• Exercise objective: In the data below, find each line containing the string "computer" and return it.

[Saved entries]
§ §

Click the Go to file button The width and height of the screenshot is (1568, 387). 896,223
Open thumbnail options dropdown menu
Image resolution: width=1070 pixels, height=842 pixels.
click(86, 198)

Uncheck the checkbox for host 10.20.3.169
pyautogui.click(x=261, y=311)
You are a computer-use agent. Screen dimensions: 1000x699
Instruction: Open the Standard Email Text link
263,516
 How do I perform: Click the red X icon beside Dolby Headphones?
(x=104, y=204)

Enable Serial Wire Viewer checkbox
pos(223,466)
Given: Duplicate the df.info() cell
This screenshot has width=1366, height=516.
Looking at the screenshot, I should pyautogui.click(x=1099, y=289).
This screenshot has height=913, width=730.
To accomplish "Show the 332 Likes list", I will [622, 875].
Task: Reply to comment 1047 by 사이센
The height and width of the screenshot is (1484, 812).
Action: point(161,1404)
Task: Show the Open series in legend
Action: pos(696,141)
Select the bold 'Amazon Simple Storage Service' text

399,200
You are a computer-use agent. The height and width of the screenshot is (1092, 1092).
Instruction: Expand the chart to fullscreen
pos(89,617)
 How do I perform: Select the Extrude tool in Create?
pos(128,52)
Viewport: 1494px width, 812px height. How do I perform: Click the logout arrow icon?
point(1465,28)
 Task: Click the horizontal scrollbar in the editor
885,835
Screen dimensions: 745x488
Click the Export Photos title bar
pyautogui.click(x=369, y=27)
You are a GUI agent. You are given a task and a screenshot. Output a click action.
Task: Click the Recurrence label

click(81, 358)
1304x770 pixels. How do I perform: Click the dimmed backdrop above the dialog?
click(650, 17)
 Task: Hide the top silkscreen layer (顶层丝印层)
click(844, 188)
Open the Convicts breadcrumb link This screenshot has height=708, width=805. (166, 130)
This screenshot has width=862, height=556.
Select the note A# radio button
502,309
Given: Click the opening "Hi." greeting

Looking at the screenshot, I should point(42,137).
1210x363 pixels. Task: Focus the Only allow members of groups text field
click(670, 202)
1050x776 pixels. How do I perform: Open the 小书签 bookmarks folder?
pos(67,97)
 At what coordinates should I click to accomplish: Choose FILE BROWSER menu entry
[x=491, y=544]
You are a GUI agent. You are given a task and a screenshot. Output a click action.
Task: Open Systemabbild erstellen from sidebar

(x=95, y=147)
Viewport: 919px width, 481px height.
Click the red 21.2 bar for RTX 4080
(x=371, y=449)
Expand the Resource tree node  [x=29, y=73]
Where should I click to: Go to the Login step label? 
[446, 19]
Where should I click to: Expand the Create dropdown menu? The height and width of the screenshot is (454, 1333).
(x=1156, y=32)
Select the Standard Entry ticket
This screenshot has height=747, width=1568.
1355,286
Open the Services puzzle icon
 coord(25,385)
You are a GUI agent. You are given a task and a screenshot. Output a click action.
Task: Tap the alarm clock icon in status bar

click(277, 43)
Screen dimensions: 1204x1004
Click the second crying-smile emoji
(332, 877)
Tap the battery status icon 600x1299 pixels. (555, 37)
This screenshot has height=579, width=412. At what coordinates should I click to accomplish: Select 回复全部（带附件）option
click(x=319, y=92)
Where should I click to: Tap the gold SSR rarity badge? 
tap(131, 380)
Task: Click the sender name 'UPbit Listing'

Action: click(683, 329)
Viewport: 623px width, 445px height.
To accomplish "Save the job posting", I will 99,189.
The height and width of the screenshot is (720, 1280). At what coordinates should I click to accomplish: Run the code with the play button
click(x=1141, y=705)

§ §

• Solution to this problem:
You are a computer-use agent. Screen dimensions: 1000x699
You are a computer-use agent. The height and width of the screenshot is (1092, 1092).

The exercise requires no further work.